26. Rb7           Bd6??
Black obviously shaken, does not find the only hope in 26. .....Rb8.

27. Rxa7         Kb8
And 27. .......Kxa7 will not save Black either - mate in twelve.

28. Qb2+         Black resigns

Oh well. Set them up again!

Tuesday, March 6, 2018

2018 Fischer Randon Tourney Continued 030518 - Kid's Night Next Week!

Chess is relaxing.....and challenging at the same time!
Another fun night of chess at the Club. We had ten players visit tonight - including the return of John R!, who has been missing due to a new house purchase and other life issues.
Glad to see you back 'home' at the club John!

Be sure to bring the young ones to the Club next Monday - as it is Kid's Night. All members will be available to coach or instruct beginner players - or just play chess games.It's always a good time for the kids and the parents! Stop on in.

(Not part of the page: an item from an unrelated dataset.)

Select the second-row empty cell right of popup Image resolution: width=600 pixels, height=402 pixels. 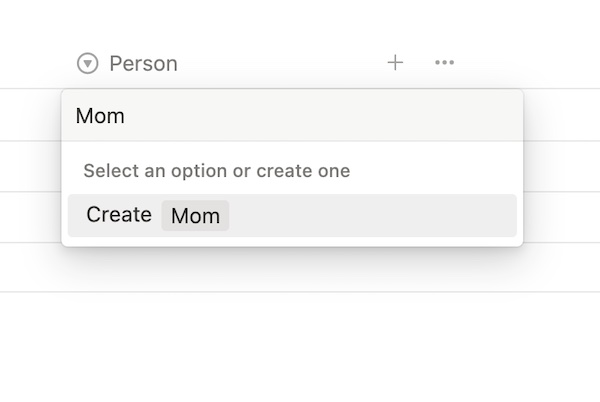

Now for an interesting game played at the 2016 Washington International Chess Tournament. The 15 year old American International Master (IM) Nicolas Checa is facing Grandmaster (GM) Ilya Smirin of Israel in the third round!
The Belarus born and Russian trained Smirin moved to Israel, and has won an Olympic bronze medal. His rating peaked at 2701 in 2001, and has been a tough opponent at the highest level of chess competition.
This would be a daunting challenge for any player to face. Let's see what happens:

White: (IM) Nicolas Checa, USA
Black: (GM) Ilya Smirim, Israel
Opening: King's Indian Defense: Classical

1. d4            Nf6
2. Nf3          g6
3. c4            Bg7
4. Nc3         d6
GM Smirin is a legendary expert in the King's Indian Defense and has written a best selling book on this very opening!

5. e4            O-O
6. Be2         Nbd7
Smirin goes for a side line. The main line is 6. ...e5  7. O-O, Nc6 8. d5, Ne7

7. O-O         a5
8. Be3         h6?!
Not normal and not the best. Smirin may not have been eager to see how well his young opponent is prepared for his pet line. Never the less, Smirin is very well aware he is making a risky decision.  The move prevents an intrusion to g5, but it doesn't help Black's cramped position. 8. ....Qe7 was best. Will Checa see that? White has a lead of one pawn (+1).

9. dxe5        dxe5
Position after Black's 9th move.

This move by Black is forced or Smirin is in deep trouble. The other capture 9. ....Nxe5? 10. Nxe5, dxe5 11. Qc1!

10. h3?!          c6?
This move by White prevents ....Ng4 but it was a serious waste of time that should have cost him his advantage. But Black plays the wrong queen-side pawn forward. Correct was 10. ....b6 to free the bishop. The text move doesn't help Black's position. White's lead grows to (+1.6).

11. Qc1        Kh7
12. Rd1       Qe7
13. c5!         Nh5
14. Rd6?      Nf4?!
15. Bc4       Nf6
16. Bxf4      exf4
17. Qxf4      Nd7
18. Qe3       b6?

This is definitely a serious mistake by Smirin, which returns White's advantage to close to (+2). Necessary was 18. ....Ne5 to hold the game.

19. Rad1     Nxc5
There was nothing wrong with White playing 19. Rxc6, Bxc3 20. e5 and White is a healthy pawn up.

20. e5          Qc7
21. Ne4       Nxe4
22. Qxe4     Bf5?
The game is just over now. White has a (+2.5) lead, which is nuclear in the hands of a chess master. Smirin needed to play 22. .....Qe7.

23. Qh4!      Rae8
24. e6!         fxe6??
Panic in a lost position. White's advantage is now (+8.5).

25. Rd7       Qc8
Position after Black's 25th move

 The final blow is next in the form of a deflection of Black's queen.

26. Ba6!      Qxa6
27. Ng5+      Resigns

In lieu of
27. ......        Kh8
28. Rxg7!    Kxg7
29. Rd7+     Kf6
30. Nh7+     Ke5
31. Qd4 ++

A memorable game early in the career of this emerging American prodigy. It is not everyday a player of Smirin's caliber loses a game like this.